Here are a few shots from my visit to the 2013 Smithsonian Folklife Festival. The Folklife Festival is held every year on the National Mall, and it is a celebration of cultures and traditions from around the world. This year’s featured country is Hungary, and the overall theme is “One World, Many Voices”. There are representatives of many indigenous cultures around the world from Hawaiian Islanders to Penobscot Indians to Quechua speakers from Bolivia and Peru to Tuvan people from Siberia. The “many voices” part has to do with showcasing efforts to preserve vanishing languages and cultures. Go to the Smithsonian Folklife Festival Official Page to learn more about the events and programs for this year’s festival.

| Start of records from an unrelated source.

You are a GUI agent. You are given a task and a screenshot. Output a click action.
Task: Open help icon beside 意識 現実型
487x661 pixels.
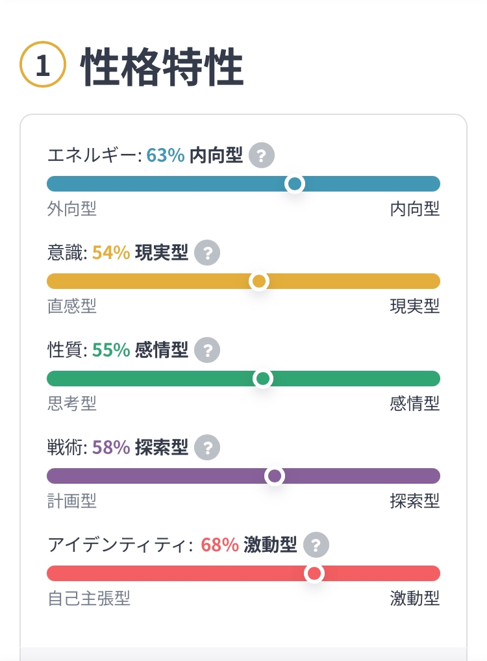click(207, 253)
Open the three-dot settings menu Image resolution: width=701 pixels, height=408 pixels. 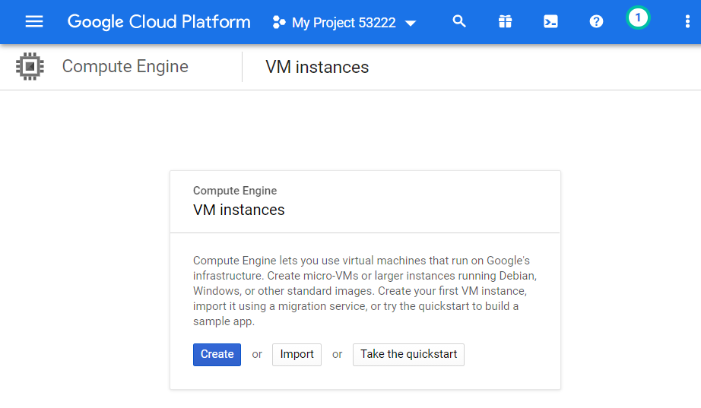click(x=687, y=22)
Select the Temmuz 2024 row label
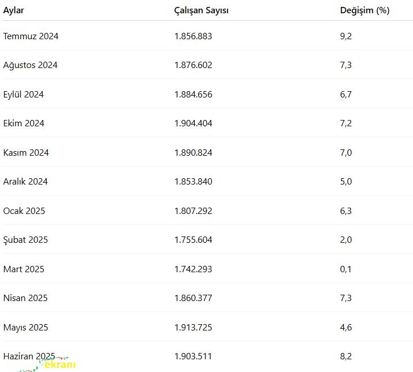The image size is (413, 372). coord(31,36)
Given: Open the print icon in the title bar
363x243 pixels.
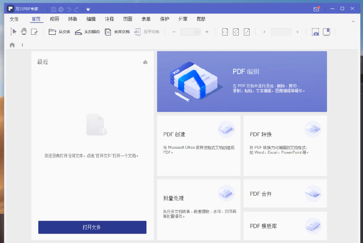Looking at the screenshot, I should coord(61,8).
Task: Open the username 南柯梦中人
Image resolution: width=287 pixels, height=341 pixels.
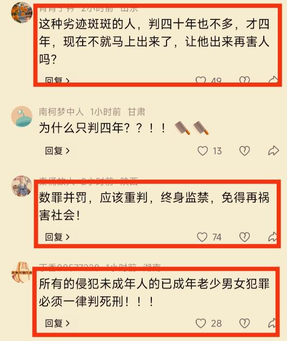Action: pos(61,112)
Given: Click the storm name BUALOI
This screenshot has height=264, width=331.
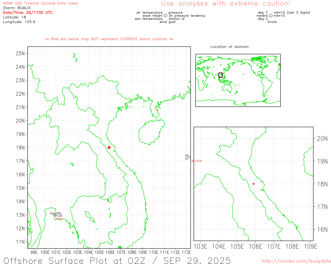Looking at the screenshot, I should pos(24,8).
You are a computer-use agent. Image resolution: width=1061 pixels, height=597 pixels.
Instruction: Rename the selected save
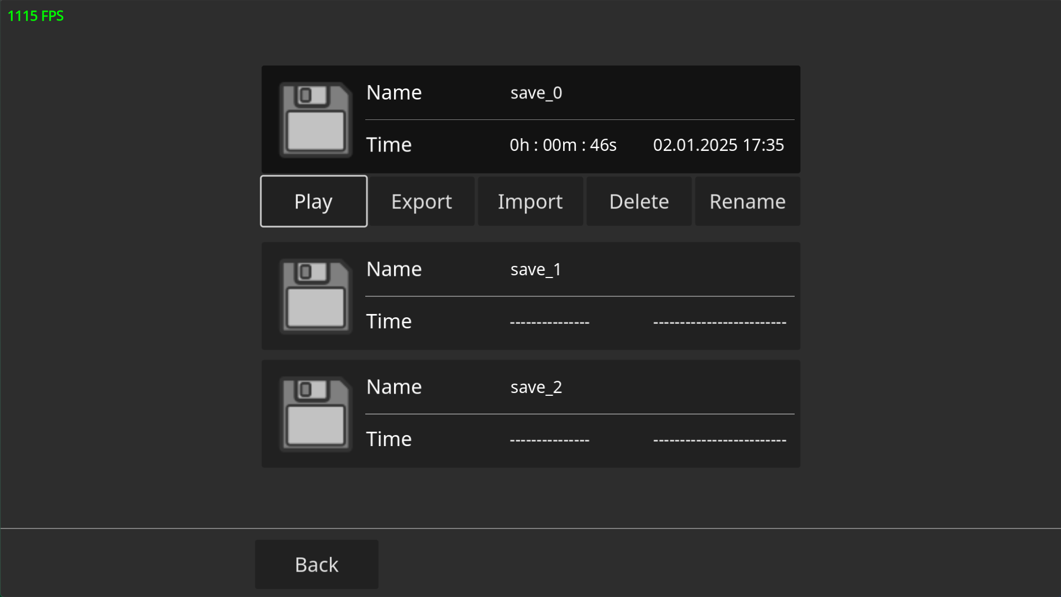(747, 202)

This pavilion is part of the Hungarian exhibit – playing on traditional Hungarian crafts like lace-making and using the forms and styles in a wooden structure.
And here is a sculpture of a Puli shepherd dog, rendered in blackened wood. Pulis are similar to Komondor sheep herding dogs except they are black, not white. They used to get shorn along with the sheep they guarded, but now are left to grow their coats out as a fashion statement, to the impairment of the dog’s mobility.
The door of a Yurt, representing the various nomadic peoples of Siberia who are sharing their culture this year at the Folklife Festival. Yurts are traditional nomadic home structures – they are portable like tents, with canvas or fabric tops and latticework side walls.
Paper flowers in the Mexican pavilion:
Quechua musicians, getting ready to perform a traditional Quechua song, talking about the meaning of their indigenous language and the importance of preserving the language, to pass on the connection to their cultural traditions of respect for the environment.
A Tuvan instrument maker, carving the body of a lute:
A Tuvan stone-carver, demonstrating hand-carving techniques, making a bull out of soapstone:
These last three shots are not specifically of the Folklife Festival, but are representative of the location and the spirit of the day. The weather was quite hot, but at least we had a relatively dry day with periodic breezes (Washington DC, particularly the area of the Mall, was built on a swamp, and big chunks of the Mall area, especially west from the Washington Monument, are actually landfill. Which is why the Washington Monument is sinking very slowly. So summertime in DC can be particularly miserable – almost New Orleans-esque in its heat and humidity).
The sculpture is outside the American History Museum, which caps one end of the Folklife Festival and plays host to the temporary festival gift shop.
It was tough waiting for people to NOT be walking through the shadow of the sculpture on the pavement. I’ll have to come back and shoot this again in the wintertime when it casts a longer shadow and there are fewer people out on the plaza so I can catch it as more of an abstract piece.
All shots were taken with my Rolleiflex 2.8E, on Kodak Ektar 100 film.